As expected, the tally in favor of conviction on each article fell far below the 67-vote threshold necessary for removal. The first charge was abuse of power, accusing Mr. Trump of a scheme to use the levers of government to coerce Ukraine to do his political bidding. It did not even garner a majority vote, failing 48 to 52, with Mr. Romney voting with the Democrats. The second article, charging Mr. Trump with obstruction of Congress for an across-the-board blockade of House subpoenas and oversight requests, failed 47 to 53, strictly on party lines.
Like this one, the trials of Presidents Andrew Johnson and Bill Clinton also ended in acquittal — a reflection of the Constitution’s high burden for removing a chief executive.
But in a stinging rebuke of the country’s leader aimed at history, Mr. Romney, the 2012 Republican presidential nominee, said that Mr. Trump’s pressure campaign on Ukraine was “the most abusive and destructive violation of one’s oath of office that I can imagine.” Though he voted against the second article, Mr. Romney became emotional on the Senate floor in the hours before the verdict on Wednesday as he described why he deemed Mr. Trump guilty of abuse of power, calling it a matter of conscience. He was the first senator ever to vote to remove a president of his own party.
“I am sure to hear abuse from the president and his supporters,” Mr. Romney said. “Does anyone seriously believe I would consent to these consequences other than from an inescapable conviction that my oath before God demanded it of me?”
Mr.

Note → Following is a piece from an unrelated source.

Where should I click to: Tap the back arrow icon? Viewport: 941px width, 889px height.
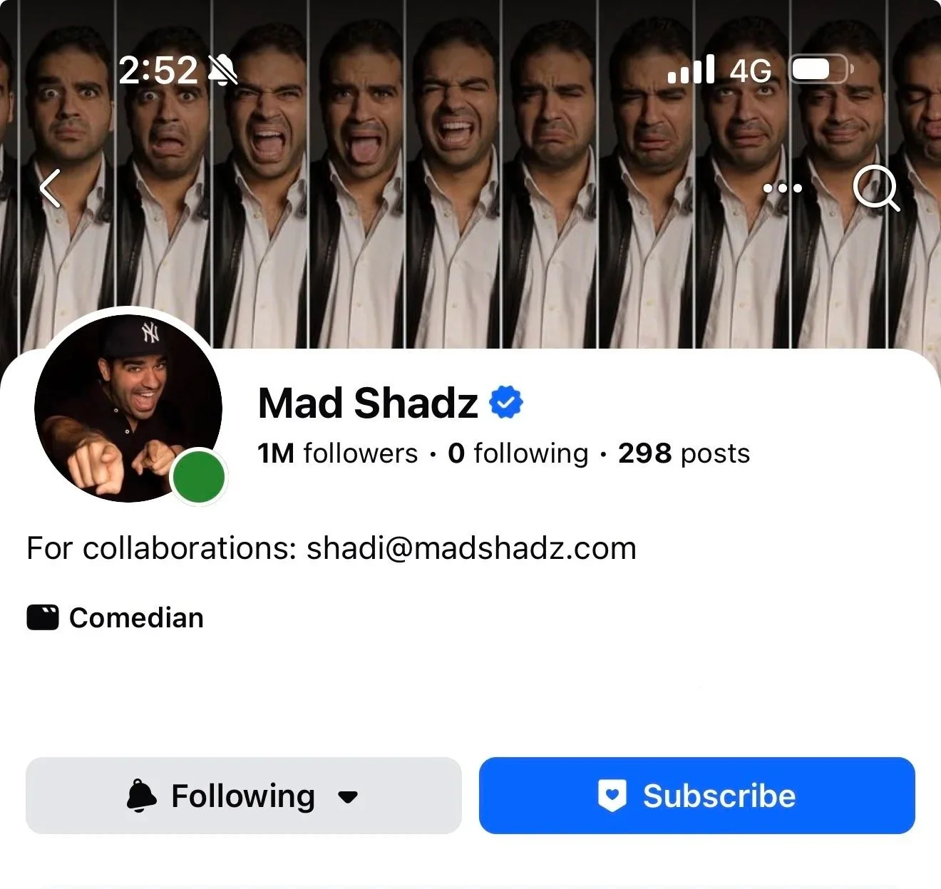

Romney’s defection, which he announced a couple of hours before the final vote, was a stark reflection of the sweeping transformation of the Republican Party over the past eight years into one that is now dominated almost entirely by Mr. Trump. And it deprived the president of the monolithic Republican support he had eagerly anticipated.
Still, the White House declared victory.
“Today, the sham impeachment attempt concocted by Democrats ended in the full vindication and exoneration of President Donald J. Trump,” said Stephanie Grisham, the White House press secretary. “As we have said all along, he is not guilty.”

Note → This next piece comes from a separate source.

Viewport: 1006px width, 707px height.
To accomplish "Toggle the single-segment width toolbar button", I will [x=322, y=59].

Mr. Trump’s re-election campaign moved quickly to capitalize on the moment, distributing a fund-raising email declaring, “Sorry haters, I’m not going anywhere.”
Several Republican senators ultimately acknowledged the heart of the House case — that Mr. Trump undertook a concerted pressure campaign on Ukraine to secure politically beneficial investigations into his rivals, including former Vice President Joseph R. Biden Jr., using nearly $400 million in military aid as leverage.

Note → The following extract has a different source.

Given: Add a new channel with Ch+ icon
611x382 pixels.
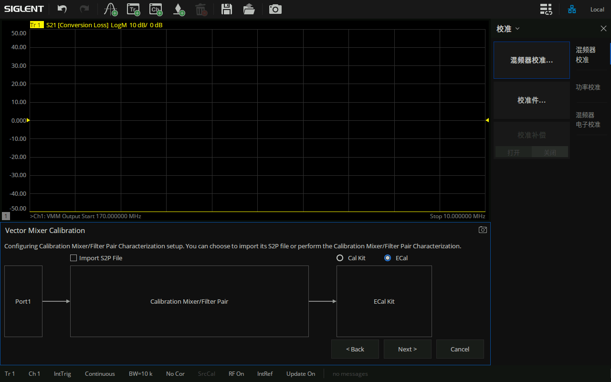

But most argued that the conduct was not sufficiently dangerous to warrant the Senate removing a president from office for the first time in history — and certainly not with an election so near. Others dismissed Democrats’ arguments altogether, insisting their case was merely an attempt to dress up hatred for Mr. Trump and his policies as a constitutional case.
Senators Susan Collins of Maine and Lisa Murkowski of Alaska, two Republican swing votes who have tilted against the president in the past, both voted against conviction and removal. And two Democrats from traditionally conservative-leaning states, Senators Joe Manchin III of West Virginia and Kyrsten Sinema of Arizona, voted to convict Mr. Trump, denying him the bipartisan acquittal he coveted.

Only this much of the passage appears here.